◆ Task description
Return each line exactly as written. Begin with the first line of the entries and end with the line that has "Given: Activate the Comment tool bubble".

[Excerpted records — start]

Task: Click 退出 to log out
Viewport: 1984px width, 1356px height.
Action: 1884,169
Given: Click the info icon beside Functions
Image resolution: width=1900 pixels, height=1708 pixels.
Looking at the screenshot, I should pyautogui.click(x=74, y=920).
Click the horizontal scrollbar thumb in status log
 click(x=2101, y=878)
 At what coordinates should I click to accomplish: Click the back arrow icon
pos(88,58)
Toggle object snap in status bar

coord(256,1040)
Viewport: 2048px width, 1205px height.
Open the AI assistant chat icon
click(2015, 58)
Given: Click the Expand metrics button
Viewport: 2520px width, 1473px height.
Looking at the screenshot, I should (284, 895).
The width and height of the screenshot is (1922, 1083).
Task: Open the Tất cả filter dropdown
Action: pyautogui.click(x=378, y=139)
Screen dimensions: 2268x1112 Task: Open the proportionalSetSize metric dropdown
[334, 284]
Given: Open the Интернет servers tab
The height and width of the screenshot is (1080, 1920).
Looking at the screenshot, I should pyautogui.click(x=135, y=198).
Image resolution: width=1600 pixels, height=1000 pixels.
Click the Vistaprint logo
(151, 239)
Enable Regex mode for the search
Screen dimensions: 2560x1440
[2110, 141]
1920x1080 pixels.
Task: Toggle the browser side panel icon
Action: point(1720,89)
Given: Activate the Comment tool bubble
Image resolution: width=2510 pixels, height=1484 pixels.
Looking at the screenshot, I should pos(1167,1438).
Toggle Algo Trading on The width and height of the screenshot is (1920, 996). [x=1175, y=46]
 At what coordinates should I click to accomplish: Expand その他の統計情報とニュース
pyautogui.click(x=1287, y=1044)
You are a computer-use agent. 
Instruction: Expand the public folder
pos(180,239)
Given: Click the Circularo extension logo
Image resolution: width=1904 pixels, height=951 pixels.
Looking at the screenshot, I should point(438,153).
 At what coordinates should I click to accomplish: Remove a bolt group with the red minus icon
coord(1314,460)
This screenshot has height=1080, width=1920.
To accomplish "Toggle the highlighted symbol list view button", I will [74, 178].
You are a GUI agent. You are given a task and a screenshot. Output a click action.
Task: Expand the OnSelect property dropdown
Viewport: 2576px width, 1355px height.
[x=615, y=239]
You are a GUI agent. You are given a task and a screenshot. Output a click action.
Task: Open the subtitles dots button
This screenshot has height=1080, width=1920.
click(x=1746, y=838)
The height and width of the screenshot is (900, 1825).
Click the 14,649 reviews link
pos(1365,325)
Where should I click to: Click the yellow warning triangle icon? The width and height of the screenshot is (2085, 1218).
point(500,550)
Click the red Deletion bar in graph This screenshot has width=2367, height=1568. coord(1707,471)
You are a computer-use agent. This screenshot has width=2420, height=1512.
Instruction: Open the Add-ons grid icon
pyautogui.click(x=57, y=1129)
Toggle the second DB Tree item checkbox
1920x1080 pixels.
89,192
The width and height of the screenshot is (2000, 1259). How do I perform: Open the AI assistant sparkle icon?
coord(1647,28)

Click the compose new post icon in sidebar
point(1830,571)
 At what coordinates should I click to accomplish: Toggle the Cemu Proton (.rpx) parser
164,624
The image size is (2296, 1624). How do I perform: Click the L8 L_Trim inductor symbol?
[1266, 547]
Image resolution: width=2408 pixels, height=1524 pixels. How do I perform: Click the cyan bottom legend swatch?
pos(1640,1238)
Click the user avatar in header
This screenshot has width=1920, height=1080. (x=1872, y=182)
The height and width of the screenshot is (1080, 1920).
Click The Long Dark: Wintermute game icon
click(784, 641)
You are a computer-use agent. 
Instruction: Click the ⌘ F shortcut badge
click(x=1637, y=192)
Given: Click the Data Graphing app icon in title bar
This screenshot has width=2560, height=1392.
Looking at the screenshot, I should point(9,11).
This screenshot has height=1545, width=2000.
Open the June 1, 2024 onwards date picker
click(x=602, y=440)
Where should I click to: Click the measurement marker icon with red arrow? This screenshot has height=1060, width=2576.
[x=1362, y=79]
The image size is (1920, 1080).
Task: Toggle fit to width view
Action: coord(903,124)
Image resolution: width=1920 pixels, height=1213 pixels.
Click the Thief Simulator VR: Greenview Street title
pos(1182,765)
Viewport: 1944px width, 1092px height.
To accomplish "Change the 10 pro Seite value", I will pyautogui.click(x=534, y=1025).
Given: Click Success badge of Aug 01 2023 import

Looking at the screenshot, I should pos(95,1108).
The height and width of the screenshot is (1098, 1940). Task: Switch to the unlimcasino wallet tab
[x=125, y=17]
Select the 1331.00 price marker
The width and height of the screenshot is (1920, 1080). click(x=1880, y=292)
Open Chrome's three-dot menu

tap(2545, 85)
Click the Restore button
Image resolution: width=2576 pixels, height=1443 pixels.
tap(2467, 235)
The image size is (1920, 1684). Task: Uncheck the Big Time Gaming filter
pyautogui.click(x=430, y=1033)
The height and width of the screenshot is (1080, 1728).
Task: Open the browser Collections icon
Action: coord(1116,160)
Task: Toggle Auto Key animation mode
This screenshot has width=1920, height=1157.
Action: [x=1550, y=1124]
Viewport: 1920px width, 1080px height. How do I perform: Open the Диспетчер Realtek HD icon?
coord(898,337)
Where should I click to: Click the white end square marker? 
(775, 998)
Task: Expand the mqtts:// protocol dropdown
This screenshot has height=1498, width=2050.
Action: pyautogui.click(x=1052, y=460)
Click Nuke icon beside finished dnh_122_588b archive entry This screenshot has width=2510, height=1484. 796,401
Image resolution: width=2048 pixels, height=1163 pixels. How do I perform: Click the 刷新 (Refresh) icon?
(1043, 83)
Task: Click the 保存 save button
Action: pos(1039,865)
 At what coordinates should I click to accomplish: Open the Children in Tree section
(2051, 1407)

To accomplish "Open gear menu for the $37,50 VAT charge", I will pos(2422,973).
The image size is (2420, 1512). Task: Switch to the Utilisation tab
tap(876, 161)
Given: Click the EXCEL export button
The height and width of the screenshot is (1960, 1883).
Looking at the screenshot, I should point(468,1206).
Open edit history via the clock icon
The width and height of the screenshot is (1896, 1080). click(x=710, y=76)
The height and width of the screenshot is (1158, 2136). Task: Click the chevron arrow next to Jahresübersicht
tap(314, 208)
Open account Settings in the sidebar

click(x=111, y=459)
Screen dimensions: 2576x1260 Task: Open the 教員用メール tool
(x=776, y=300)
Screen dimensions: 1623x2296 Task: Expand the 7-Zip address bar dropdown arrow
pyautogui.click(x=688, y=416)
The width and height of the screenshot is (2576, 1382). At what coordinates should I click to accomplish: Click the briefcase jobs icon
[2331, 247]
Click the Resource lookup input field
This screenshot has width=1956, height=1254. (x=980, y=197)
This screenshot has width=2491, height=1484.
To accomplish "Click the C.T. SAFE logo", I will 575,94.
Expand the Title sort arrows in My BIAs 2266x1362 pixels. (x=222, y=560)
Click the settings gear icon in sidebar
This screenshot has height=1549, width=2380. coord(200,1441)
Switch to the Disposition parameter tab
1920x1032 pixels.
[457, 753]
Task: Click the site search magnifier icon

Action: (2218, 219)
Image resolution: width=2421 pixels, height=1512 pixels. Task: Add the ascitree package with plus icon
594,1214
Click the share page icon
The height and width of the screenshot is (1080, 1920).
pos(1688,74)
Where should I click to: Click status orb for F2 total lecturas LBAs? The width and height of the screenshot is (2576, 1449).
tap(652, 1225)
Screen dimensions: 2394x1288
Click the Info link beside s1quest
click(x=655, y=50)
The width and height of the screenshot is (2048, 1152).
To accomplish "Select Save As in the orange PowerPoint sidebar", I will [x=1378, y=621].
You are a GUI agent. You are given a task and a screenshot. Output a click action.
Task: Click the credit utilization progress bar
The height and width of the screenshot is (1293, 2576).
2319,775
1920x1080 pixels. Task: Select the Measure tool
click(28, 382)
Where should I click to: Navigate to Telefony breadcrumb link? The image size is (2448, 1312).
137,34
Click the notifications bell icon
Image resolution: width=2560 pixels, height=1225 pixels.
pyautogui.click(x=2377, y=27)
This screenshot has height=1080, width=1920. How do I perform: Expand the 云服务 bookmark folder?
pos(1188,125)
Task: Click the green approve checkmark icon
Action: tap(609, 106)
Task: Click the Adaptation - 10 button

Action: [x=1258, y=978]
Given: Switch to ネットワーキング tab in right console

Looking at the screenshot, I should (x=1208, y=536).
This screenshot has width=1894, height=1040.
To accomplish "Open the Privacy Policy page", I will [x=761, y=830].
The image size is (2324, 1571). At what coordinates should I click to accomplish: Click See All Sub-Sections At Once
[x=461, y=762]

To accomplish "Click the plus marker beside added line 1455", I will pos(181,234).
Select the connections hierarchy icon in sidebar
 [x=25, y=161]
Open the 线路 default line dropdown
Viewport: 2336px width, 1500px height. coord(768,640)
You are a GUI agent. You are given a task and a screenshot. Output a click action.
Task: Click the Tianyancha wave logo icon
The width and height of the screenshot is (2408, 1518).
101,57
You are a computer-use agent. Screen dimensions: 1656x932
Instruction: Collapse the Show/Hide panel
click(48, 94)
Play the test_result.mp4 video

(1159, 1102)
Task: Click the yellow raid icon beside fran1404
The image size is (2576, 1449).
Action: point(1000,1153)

[Excerpted records — finish]

◆ Written solution
Task: Click 退出 to log out
Viewport: 1984px width, 1356px height.
Action: 1884,169
Given: Click the info icon beside Functions
Image resolution: width=1900 pixels, height=1708 pixels.
Looking at the screenshot, I should pyautogui.click(x=74, y=920).
Click the horizontal scrollbar thumb in status log
 click(x=2101, y=878)
 At what coordinates should I click to accomplish: Click the back arrow icon
pos(88,58)
Toggle object snap in status bar

coord(256,1040)
Viewport: 2048px width, 1205px height.
Open the AI assistant chat icon
click(2015, 58)
Given: Click the Expand metrics button
Viewport: 2520px width, 1473px height.
Looking at the screenshot, I should (284, 895).
The width and height of the screenshot is (1922, 1083).
Task: Open the Tất cả filter dropdown
Action: pyautogui.click(x=378, y=139)
Screen dimensions: 2268x1112 Task: Open the proportionalSetSize metric dropdown
[334, 284]
Given: Open the Интернет servers tab
The height and width of the screenshot is (1080, 1920).
Looking at the screenshot, I should pyautogui.click(x=135, y=198).
Image resolution: width=1600 pixels, height=1000 pixels.
Click the Vistaprint logo
(151, 239)
Enable Regex mode for the search
Screen dimensions: 2560x1440
[2110, 141]
1920x1080 pixels.
Task: Toggle the browser side panel icon
Action: point(1720,89)
Given: Activate the Comment tool bubble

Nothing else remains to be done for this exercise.